Lille, le 14 janvier 2026 — Dans le cadre de l’enquête publique relative à la déclaration d’utilité publique (DUP) du projet de tramway du pôle métropolitain Roubaix–Tourcoing, qui s’achève ce jour, l’association MobiLille a déposé six contributions sur le registre numérique officiel. Ce dépôt constitue l’aboutissement d’un travail engagé de longue date par l’association sur ce projet structurant pour les mobilités du territoire.
Ces contributions font suite à plusieurs rencontres et échanges avec la commission d’enquête, au cours desquels MobiLille a pu présenter ses analyses, préciser ses constats et relayer les attentes exprimées localement par les habitants et les usagers.
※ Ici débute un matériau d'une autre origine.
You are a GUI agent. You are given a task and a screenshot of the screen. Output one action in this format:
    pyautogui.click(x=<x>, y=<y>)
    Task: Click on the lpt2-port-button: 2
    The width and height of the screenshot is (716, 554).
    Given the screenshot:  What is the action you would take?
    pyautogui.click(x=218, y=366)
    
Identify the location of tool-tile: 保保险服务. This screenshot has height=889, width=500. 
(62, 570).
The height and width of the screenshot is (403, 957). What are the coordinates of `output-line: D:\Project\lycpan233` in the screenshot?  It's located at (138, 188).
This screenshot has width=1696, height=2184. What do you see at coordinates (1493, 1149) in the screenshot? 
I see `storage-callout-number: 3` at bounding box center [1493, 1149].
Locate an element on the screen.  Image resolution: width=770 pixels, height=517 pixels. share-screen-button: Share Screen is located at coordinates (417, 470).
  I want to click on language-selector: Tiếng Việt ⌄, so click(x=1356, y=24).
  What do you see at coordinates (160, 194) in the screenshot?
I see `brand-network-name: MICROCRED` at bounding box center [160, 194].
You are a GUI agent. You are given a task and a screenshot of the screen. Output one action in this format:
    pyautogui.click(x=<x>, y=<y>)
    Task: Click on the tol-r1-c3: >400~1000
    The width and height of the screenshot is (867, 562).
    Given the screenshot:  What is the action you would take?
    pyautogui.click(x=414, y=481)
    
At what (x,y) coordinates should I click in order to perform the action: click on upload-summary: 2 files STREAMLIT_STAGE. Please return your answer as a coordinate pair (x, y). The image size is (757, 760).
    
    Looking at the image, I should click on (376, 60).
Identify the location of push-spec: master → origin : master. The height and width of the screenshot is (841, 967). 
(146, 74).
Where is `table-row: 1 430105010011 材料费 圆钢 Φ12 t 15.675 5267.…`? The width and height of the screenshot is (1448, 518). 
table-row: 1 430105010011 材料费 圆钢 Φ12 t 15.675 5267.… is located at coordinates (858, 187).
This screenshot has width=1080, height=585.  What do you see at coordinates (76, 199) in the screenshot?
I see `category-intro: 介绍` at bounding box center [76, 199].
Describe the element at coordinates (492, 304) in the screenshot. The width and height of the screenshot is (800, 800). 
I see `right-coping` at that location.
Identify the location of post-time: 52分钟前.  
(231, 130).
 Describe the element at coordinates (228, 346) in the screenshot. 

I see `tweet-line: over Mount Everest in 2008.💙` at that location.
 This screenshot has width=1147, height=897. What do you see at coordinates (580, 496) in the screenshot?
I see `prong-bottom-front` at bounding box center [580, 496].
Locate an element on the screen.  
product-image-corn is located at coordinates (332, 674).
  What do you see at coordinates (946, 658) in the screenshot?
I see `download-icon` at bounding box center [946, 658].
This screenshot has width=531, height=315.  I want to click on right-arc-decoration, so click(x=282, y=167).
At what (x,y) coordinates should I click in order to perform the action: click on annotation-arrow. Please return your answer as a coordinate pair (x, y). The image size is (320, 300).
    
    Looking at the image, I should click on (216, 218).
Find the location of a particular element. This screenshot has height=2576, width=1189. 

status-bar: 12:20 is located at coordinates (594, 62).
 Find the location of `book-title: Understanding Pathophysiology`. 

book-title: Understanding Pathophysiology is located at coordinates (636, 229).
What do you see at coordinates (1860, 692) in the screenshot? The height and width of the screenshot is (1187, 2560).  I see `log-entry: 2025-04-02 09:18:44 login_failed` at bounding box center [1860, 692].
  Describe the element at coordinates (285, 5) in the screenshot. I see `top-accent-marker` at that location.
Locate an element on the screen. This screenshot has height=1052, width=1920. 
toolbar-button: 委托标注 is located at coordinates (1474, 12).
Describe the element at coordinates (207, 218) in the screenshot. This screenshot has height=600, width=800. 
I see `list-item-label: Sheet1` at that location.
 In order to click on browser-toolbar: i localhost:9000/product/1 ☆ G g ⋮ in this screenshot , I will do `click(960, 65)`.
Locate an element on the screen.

Elles s’inscrivent dans une démarche de participation active au débat public, fondée sur l’expertise d’usage et l’observation de terrain.
Le contenu des contributions repose sur un travail approfondi mené par David Lapersonne et Basile Debuys, membres de la branche Roubaix–Tourcoing de MobiLille.
L’analyse distingue clairement les tronçons du projet : la branche Neuville <> Gare de Tourcoing est jugée globalement pertinente du point de vue de maillage et du report modal, mais appelle des réserves importantes concernant son aménagement très routier, son insertion paysagère en incohérence avec le projet de ceinture verte et l’absence de vision d’extension vers Halluin. La branche Tourcoing-centre <> Gare pose des questions majeures de robustesse d’exploitation, de vitesse commerciale, d’évolutivité du réseau et d’insertion patrimoniale du fait du prolongement d’une ligne déjà contrainte. La branche Gare de Tourcoing <> Eurotéléport, tronc du réseau, concentre les flux mais souffre de choix de tracé pénalisant la performance, de démolitions évitables à la Fosse-aux-Chênes et d’une intermodalité avec le métro et la gare insuffisamment optimisée.
Wattrelos : une absence d’intérêt public démontré
Concernant la branche Eurotéléport <> Beaulieu, les contributions concluent à une absence d’intérêt général démontré : fréquentation très faible des stations, contournement des centralités, performance inférieure aux bus existants et impacts urbains et fonciers disproportionnés. L’enquête menée auprès des commerçants révèle par ailleurs un message clair : le tramway est soutenu… à condition d’un passage dans le centre-ville.
À l’inverse, le tracé périphérique par le boulevard Mendès-France n’est guère soutenu par les citoyens et perçu comme incapable de générer une revitalisation économique. Le soutien des acteurs économiques est donc stratégique et non idéologique.
Hem : une branche en impasse, sans utilité publique en l’état
La branche Eurotéléport <> Franchomme est analysée comme un bras mort du réseau : tracé sinueux et lent, substitution de sites propres bus sans gain pour les usagers, impacts urbains lourds et impossibilité réaliste d’extension vers Villeneuve-d’Ascq
En l’état du dossier, cette branche ne satisfait pas aux conditions de l’utilité publique, ce qui conduit à demander un avis défavorable, assorti d’une réévaluation complète.
Une alternative structurante non étudiée : l’ancienne voie ferrée
Les contributions soulignent enfin une carence majeure du dossier : l’absence d’analyse comparative d’une liaison inter-pôles exploitant l’ancienne emprise ferroviaire Tourcoing <> Pont-de-Bois, pourtant continue et compatible avec un mode tram-train.
Une telle liaison permettrait de relier Tourcoing à Villeneuve-d’Ascq en une vingtaine de minutes, de connecter Roubaix, Wattrelos, Lys et Hem sans passer par Lille, de produire un report modal massif et de limiter fortement les impacts urbains.
Conformément au Code de l’environnement et à la directive européenne sur l’évaluation environnementale, cette solution constitue une alternative raisonnablement envisageable qui aurait dû être étudiée.
Au regard de l’état du projet, MobiLille demande à la commission d’enquête de rendre des avis défavorables sur la branche de Wattrelos et de Hem. Par cette démarche, MobiLille réaffirme son rôle d’association indépendante d’usagers, attachée à une concertation sincère et continue, et convaincue que la prise en compte fine des territoires et des usages constitue une condition essentielle à la réussite des grands projets de transports publics.